*Written task 1*
From the patch message below, reproduce the passage that begins at the words "Lucas De Marchi lucas.demarchi" and stops after the words "for a sentinel.", without any change.

*Reading text*
** begin **

[PATCH 2/2] drm/xe: Let set_offsets() get the per-platform offsets

Lucas De Marchi lucas.demarchi at intel.com
Thu Mar 21 22:17:26 UTC 2024


Instead of doing set_offsets(..., get_offsets()), just let the former
figure out the proper array to use. This makes it easier to bundle the
array + size and thus avoid the need for a sentinel.

Signed-off-by: Lucas De Marchi <lucas.demarchi at intel.com>
---
 drivers/gpu/drm/xe/xe_lrc.c | 202 ++++++++++++++++++------------------
 1 file changed, 103 insertions(+), 99 deletions(-)

** end **

*Provided information*
** begin **

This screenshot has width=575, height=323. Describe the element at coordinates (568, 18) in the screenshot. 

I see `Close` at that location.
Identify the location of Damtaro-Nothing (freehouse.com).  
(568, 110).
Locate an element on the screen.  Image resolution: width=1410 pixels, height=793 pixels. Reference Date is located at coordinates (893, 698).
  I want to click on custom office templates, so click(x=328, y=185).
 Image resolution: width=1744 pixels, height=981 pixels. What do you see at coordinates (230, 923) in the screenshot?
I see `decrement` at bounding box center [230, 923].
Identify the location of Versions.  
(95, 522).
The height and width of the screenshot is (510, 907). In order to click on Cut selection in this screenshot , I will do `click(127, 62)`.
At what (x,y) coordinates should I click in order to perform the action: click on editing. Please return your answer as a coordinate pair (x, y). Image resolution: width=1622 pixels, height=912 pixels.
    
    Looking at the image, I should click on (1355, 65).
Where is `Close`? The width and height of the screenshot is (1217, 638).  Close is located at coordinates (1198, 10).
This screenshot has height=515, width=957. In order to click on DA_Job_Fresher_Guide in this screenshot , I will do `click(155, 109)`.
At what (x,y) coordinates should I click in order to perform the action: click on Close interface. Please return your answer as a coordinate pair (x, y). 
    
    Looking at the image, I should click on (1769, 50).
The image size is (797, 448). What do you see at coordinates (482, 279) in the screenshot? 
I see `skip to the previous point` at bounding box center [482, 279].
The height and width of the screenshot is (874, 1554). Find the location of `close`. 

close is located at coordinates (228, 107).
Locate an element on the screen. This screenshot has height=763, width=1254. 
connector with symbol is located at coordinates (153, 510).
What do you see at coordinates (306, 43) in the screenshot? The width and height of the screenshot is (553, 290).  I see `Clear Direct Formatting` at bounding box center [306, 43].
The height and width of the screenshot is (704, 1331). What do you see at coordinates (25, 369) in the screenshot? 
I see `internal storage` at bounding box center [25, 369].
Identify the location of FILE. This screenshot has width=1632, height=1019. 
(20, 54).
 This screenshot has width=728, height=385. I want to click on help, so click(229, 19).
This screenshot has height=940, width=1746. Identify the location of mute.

** end **

*Written task 2*
Switch "Identify the location of" to "Find the position of" in the listing lines that begin at the line that has "Identify the location of Versions." and stop after the last line of the listing, then give only those lines back with nothing else changed.

*Finished answer 1*
Lucas De Marchi lucas.demarchi at intel.com
Thu Mar 21 22:17:26 UTC 2024


Instead of doing set_offsets(..., get_offsets()), just let the former
figure out the proper array to use. This makes it easier to bundle the
array + size and thus avoid the need for a sentinel.

*Finished answer 2*
Find the position of Versions.  
(95, 522).
The height and width of the screenshot is (510, 907). In order to click on Cut selection in this screenshot , I will do `click(127, 62)`.
At what (x,y) coordinates should I click in order to perform the action: click on editing. Please return your answer as a coordinate pair (x, y). Image resolution: width=1622 pixels, height=912 pixels.
    
    Looking at the image, I should click on (1355, 65).
Where is `Close`? The width and height of the screenshot is (1217, 638).  Close is located at coordinates (1198, 10).
This screenshot has height=515, width=957. In order to click on DA_Job_Fresher_Guide in this screenshot , I will do `click(155, 109)`.
At what (x,y) coordinates should I click in order to perform the action: click on Close interface. Please return your answer as a coordinate pair (x, y). 
    
    Looking at the image, I should click on (1769, 50).
The image size is (797, 448). What do you see at coordinates (482, 279) in the screenshot? 
I see `skip to the previous point` at bounding box center [482, 279].
The height and width of the screenshot is (874, 1554). Find the location of `close`. 

close is located at coordinates (228, 107).
Locate an element on the screen. This screenshot has height=763, width=1254. 
connector with symbol is located at coordinates (153, 510).
What do you see at coordinates (306, 43) in the screenshot? The width and height of the screenshot is (553, 290).  I see `Clear Direct Formatting` at bounding box center [306, 43].
The height and width of the screenshot is (704, 1331). What do you see at coordinates (25, 369) in the screenshot? 
I see `internal storage` at bounding box center [25, 369].
Find the position of FILE. This screenshot has width=1632, height=1019. 
(20, 54).
 This screenshot has width=728, height=385. I want to click on help, so click(229, 19).
This screenshot has height=940, width=1746. Find the position of mute.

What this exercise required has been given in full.